◆ **HOW TO COMPLETE THIS TASK**: Find how many lines in the data below include the word "Collapse", then write only that number.

(Entries taken from a collection)
_____

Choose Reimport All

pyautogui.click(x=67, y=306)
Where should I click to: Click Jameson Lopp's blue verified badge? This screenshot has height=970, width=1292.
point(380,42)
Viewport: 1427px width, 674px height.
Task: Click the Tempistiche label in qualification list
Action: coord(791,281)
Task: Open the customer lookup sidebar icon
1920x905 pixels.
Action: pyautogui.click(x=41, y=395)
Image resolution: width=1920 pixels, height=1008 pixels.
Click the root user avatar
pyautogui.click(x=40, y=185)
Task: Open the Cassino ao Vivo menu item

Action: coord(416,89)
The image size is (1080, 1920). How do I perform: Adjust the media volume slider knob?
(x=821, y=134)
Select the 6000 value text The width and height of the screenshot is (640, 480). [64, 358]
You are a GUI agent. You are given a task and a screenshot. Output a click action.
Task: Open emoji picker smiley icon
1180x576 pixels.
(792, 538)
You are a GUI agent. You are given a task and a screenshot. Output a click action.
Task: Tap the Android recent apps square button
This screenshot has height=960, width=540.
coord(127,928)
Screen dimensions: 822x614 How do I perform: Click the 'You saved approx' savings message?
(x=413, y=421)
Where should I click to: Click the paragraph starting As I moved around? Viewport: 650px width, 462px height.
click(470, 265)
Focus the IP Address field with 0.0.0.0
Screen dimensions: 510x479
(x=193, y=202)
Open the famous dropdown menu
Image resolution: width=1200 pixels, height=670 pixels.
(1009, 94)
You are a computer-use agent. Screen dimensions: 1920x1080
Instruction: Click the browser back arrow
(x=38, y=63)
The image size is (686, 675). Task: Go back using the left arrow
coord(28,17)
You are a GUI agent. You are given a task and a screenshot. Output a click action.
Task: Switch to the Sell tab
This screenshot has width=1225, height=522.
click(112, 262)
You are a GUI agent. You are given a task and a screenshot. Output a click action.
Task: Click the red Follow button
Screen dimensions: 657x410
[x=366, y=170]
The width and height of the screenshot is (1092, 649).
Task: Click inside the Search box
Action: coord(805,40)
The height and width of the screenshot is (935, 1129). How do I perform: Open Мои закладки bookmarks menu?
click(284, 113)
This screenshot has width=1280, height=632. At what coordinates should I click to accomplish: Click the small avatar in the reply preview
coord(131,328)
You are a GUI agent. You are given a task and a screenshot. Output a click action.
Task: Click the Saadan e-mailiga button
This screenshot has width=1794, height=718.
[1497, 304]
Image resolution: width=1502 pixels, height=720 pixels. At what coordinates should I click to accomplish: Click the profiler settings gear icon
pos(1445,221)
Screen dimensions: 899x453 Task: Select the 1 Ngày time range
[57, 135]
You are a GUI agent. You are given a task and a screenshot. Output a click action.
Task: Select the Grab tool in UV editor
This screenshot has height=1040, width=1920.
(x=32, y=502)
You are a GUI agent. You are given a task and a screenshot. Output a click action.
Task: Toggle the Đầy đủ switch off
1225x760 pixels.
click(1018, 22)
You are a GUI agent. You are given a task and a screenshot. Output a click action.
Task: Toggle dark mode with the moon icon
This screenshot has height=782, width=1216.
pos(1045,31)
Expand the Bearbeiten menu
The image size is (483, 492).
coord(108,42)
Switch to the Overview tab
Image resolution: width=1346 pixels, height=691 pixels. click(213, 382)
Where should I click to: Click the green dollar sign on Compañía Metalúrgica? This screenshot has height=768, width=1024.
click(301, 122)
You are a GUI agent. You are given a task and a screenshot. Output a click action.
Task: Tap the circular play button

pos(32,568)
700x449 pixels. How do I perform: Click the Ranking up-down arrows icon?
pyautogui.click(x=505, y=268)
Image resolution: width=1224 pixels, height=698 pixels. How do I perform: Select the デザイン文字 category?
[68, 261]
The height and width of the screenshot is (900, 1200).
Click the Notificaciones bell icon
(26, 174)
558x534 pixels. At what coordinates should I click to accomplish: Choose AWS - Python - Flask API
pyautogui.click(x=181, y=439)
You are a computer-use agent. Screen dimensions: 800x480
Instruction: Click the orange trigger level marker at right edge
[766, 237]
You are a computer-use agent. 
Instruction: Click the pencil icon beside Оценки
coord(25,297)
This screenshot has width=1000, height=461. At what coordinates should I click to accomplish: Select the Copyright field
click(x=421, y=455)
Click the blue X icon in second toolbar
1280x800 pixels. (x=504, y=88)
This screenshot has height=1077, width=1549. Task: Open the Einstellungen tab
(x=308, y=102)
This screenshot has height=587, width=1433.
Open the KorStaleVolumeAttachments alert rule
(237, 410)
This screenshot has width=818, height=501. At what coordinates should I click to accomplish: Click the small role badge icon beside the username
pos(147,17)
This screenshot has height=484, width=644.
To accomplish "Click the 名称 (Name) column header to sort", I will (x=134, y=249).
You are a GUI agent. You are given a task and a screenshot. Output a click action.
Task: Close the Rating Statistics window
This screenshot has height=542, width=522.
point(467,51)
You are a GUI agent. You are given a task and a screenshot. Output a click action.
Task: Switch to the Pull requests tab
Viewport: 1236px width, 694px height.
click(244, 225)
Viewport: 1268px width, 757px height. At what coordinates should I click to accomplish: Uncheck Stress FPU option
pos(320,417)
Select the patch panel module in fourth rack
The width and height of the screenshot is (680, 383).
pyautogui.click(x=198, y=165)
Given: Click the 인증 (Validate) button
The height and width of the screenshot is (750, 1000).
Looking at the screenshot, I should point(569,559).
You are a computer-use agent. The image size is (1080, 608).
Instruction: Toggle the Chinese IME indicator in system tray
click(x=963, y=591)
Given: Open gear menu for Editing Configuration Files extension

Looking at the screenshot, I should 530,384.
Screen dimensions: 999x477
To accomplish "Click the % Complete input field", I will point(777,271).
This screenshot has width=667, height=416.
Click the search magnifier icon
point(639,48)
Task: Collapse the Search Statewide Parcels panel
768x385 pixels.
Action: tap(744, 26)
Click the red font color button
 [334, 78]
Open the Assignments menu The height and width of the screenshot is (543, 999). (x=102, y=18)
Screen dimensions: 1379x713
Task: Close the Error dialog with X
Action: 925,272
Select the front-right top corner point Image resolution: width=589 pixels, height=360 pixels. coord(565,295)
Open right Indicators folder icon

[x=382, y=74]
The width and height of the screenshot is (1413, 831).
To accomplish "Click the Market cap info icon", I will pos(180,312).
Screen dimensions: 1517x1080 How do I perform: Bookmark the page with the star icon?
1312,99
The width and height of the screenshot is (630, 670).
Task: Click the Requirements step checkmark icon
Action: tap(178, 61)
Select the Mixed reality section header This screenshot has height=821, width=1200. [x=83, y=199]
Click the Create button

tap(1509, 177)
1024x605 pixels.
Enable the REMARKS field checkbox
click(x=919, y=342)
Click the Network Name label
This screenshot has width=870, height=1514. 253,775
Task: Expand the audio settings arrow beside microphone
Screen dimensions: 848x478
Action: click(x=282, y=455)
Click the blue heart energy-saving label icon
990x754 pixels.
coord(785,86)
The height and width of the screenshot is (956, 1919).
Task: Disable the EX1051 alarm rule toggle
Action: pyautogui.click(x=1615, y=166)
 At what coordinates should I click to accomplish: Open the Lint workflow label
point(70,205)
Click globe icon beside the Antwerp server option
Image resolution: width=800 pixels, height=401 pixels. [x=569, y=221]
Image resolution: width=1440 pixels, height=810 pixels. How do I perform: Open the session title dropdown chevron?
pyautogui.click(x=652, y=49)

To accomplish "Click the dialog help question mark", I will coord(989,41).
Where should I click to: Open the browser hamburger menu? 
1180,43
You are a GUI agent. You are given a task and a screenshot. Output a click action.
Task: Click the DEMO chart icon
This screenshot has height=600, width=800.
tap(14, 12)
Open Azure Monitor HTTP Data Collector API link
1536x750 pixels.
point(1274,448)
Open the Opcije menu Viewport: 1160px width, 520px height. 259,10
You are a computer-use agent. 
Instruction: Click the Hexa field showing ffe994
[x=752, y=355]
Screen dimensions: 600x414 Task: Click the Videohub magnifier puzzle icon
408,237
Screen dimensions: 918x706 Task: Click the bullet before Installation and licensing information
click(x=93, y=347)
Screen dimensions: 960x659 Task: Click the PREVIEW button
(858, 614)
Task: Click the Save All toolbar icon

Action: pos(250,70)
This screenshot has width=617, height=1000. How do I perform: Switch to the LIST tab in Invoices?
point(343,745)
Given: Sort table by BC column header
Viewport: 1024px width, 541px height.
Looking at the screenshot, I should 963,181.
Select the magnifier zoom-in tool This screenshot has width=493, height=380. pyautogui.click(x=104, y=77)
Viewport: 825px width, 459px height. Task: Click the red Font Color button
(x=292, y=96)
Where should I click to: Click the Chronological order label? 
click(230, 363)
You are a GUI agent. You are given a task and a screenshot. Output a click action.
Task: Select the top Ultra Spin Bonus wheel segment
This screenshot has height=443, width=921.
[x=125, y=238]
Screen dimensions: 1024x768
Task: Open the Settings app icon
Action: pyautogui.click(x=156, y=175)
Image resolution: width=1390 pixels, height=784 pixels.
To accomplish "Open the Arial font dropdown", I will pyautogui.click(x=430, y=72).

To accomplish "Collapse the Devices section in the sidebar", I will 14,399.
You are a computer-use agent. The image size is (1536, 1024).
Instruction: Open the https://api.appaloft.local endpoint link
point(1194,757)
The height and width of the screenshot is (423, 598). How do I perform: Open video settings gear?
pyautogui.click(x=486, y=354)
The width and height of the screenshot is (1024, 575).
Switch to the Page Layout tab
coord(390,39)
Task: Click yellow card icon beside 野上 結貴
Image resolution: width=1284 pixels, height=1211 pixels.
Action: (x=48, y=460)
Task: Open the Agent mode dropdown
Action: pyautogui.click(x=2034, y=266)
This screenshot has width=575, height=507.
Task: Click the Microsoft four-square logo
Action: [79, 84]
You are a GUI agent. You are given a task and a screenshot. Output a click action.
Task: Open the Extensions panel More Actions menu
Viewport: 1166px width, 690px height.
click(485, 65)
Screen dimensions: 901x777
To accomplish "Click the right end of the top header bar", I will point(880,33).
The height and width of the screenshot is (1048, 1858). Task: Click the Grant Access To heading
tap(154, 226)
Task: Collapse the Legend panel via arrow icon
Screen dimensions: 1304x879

_____

◆ **RESPONSE TO THE TASK**: 3